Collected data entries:
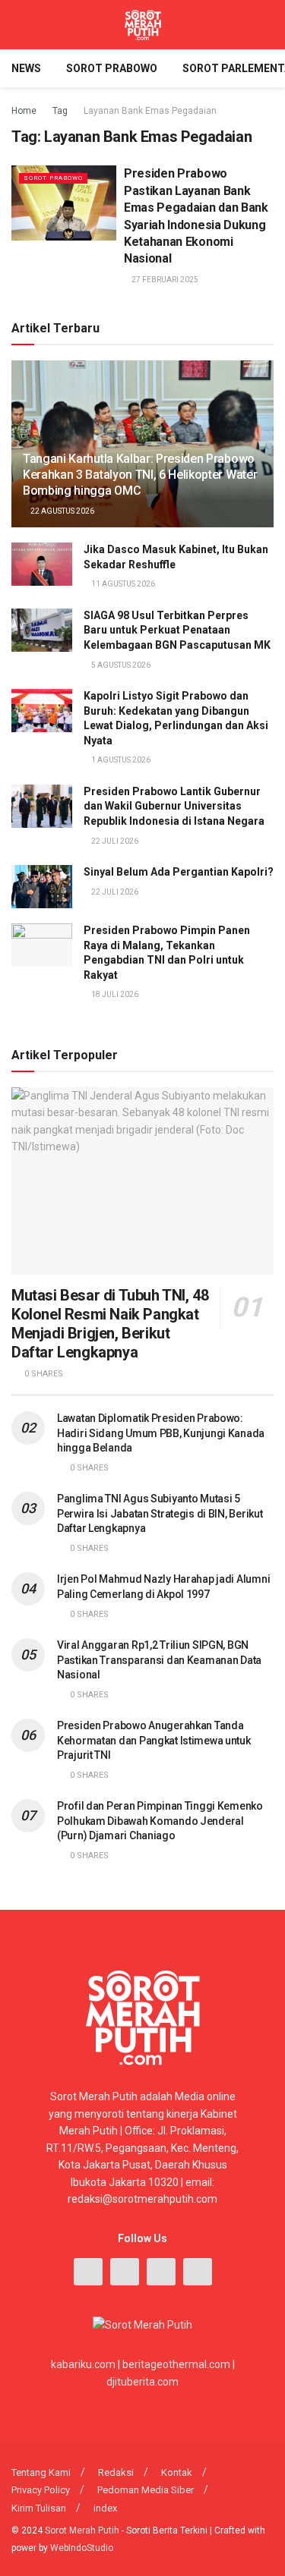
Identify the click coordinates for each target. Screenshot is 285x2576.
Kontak (176, 2472)
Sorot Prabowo (111, 68)
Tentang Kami (41, 2472)
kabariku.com (83, 2364)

WHAT IS EXPECTED
With the pictures removed, please retype each record exactly.

EXERCISE RESULT
Identify the click coordinates for each target. Screenshot is 285x2576.
Kontak (176, 2472)
Sorot Prabowo (111, 68)
Tentang Kami (41, 2472)
kabariku.com (83, 2364)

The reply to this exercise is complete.